Breeze built all night to seventeen knots by dawn for beautiful 6.5 to 7 knot passage across west-bound prevailing current, then fell as sun rose. Motored last two hours, dodging ferries and such (including Lizzie, at 365 and 35, length and width, rather petite for a tanker), to arrive Bahia Redonda Marina at 0900. As it has stern-to dockage, worked out all permutations of action based on wind direction and availability of assistance to perform this feat solo in a full keel boat without bow thruster. Rousting normally dormant synapses was no doubt critical in being given an easy port side tie. There's an immutable law of nature involved.
Most locals are nearly as fluent in English as I am in Espanol. This would be a better thing had someone applied himself more rigorously to Rosetta Stone. It's working out pretty well so far.
Initially gave consideration to visiting Angel Falls. Three day trip, alone, at cost of over half a boat buck caused that good idea to be de-thunk. Plan B calls for laying about in a semi-conscious stupor. Hard to go wrong at $12 a day.
El Morro Complex is Venice with wide canals and new architecture. Huge. Nice. Drove the dink longest corner to corner (almost two crow miles if he had nothing better to do; speed-limited butterfly miles by boat) to reconnoiter and obtain Chinese seafood fried rice and cerveza.
Tomorrow, less of same.
Americano Bay, Blanquilla
Since asea again, have missed wifi for looking up Google Earth location on blog. "So that's where I am. Cool!" Of course, I'm pretty often, reasonably sure of general location and internet is, after all, useful for other stuff, too. It's sad when roughing it means no world wide web.
Still no sign of guardacostas. "Q" flag flying German boat of three days residence has not seen hide nor hair of them, either. Either they're waiting for a sufficiently large fleet to justify the effort in motoring around the corner or they just don't give a large stinky one. I'm going with that second thing.
After due (doodoo?) consideration and realizing that arrival in ABCs before end of month not imperative, have decided to visit Venezuela mainland.
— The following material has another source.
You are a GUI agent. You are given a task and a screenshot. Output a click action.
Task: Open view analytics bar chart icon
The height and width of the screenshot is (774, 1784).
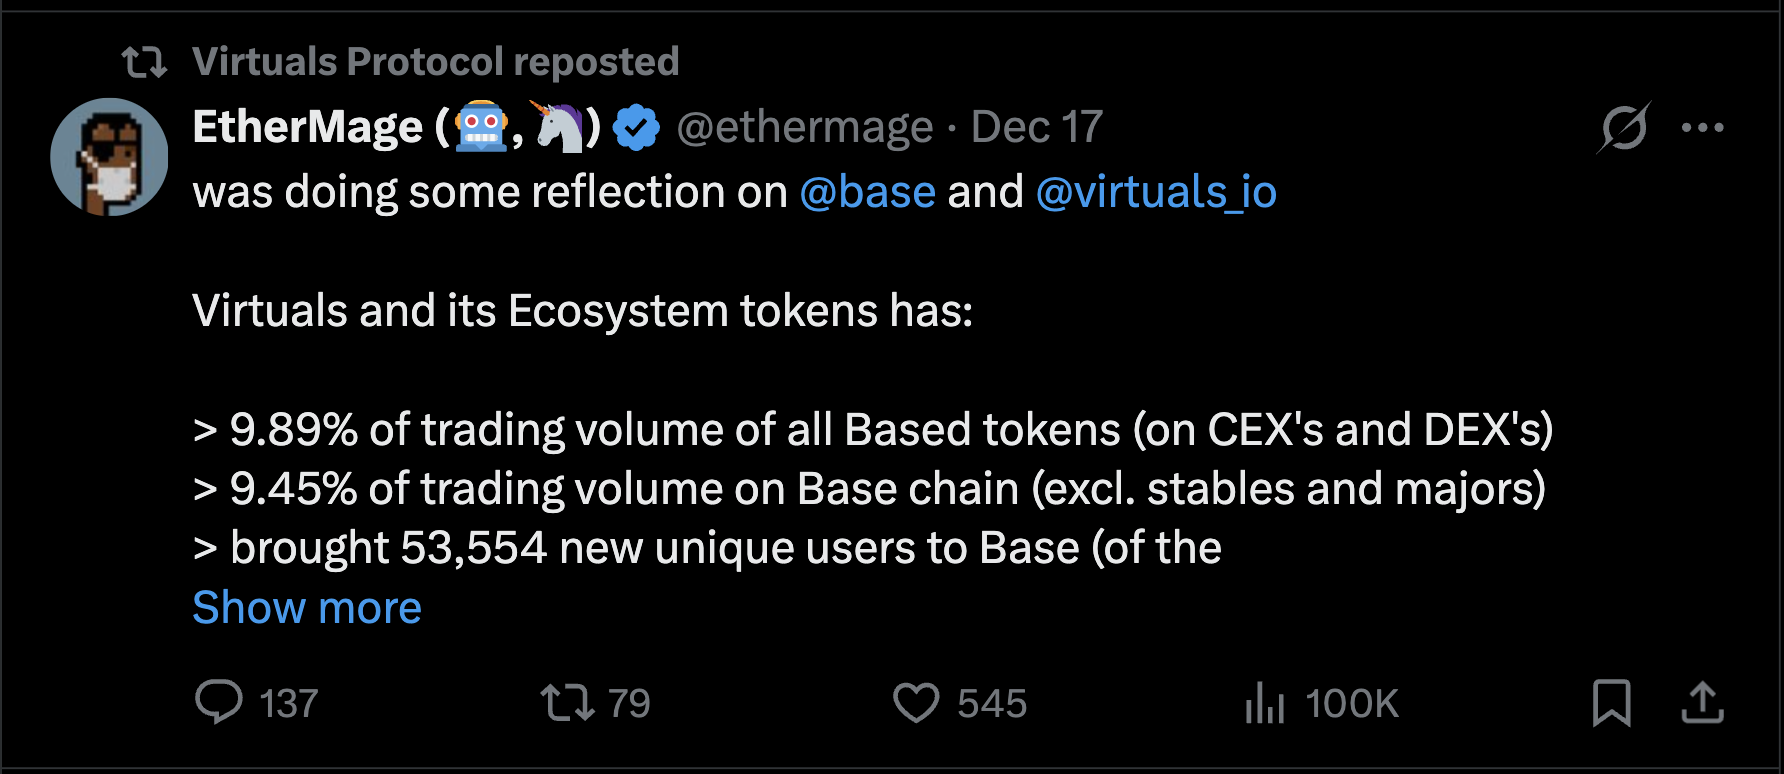1265,702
It's just over there a bit. Besides, might get to meet Presidente Chavez. We could talk, work out some kinks between our countries. I might say, "Ooogo, amigo (a little Spanish lingo to loosen him up), let's ease up on that saber rattling, satan stinking crap, OK? What's it getting you? I don't want to talk out of school, compadre, but your citizens hate you (well the smart ones, anyway) and the world thinks you're a buffoon. No offense, but you have an opportunity here. Read a little Adam Smith, Milton Friedman, Ayn Rand. Talk it, you don't have to do it. Come on comrade, meet us half way. I mean, we have a wise and tolerant president now who isn't prejudiced against pretentious commie dictators and holocaust denying terrorists like that other guy. We can be friends, buddies, uh-mee- goes." So, waddayathink? Yes!!!
Another beautiful night as two-days-past-full moon is still hiding behind a cloudy horizon. The Milky Way shimmers, a million stars flicker and Saturn points the way southwest toward South America.
Playa Yaque, Blanquilla
Just after 1000, arrived abeam guardacostas installation on Blanquilla for check- in. After radio discussion with Night Hawk, who along with two other boats had not done so the previous day, decided to eschew that aggravation and continue around to Playa Yaque, west side anchorage. They left a few hours later for Los Roques after only one night, presumably not to avoid Venezuelan prisons which are probably quite nice.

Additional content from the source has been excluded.